** Data for this task follows **

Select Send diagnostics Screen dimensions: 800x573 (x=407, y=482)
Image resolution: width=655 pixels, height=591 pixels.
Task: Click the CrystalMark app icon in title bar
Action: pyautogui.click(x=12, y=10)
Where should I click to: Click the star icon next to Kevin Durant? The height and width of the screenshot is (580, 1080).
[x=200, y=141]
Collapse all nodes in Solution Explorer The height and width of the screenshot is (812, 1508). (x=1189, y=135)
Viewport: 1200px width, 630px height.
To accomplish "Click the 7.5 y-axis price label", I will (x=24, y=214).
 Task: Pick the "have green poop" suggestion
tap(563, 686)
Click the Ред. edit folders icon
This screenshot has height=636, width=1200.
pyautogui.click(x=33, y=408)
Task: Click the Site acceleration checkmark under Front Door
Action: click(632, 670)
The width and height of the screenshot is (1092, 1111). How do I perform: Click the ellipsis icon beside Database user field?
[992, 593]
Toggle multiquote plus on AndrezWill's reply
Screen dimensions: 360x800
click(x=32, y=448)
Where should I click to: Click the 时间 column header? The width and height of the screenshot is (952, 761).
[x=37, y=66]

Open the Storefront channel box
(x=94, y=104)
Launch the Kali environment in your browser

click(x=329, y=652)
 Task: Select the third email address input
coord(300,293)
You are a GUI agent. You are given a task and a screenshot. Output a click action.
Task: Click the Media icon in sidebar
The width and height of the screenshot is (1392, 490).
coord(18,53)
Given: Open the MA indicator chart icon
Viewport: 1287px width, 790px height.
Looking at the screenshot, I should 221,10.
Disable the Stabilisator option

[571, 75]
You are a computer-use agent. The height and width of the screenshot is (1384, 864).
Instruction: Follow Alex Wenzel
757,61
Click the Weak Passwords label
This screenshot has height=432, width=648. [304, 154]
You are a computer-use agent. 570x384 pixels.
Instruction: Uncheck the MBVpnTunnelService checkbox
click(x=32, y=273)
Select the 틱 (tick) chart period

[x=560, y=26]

** End of Data for this task **

> Exercise prompt
Write out exactly the final stretch of the records: the line containing "Instruction: Follow Alex Wenzel" and every line after it, through the last, and nothing else.

> Output of the task
Instruction: Follow Alex Wenzel
757,61
Click the Weak Passwords label
This screenshot has height=432, width=648. [304, 154]
You are a computer-use agent. 570x384 pixels.
Instruction: Uncheck the MBVpnTunnelService checkbox
click(x=32, y=273)
Select the 틱 (tick) chart period

[x=560, y=26]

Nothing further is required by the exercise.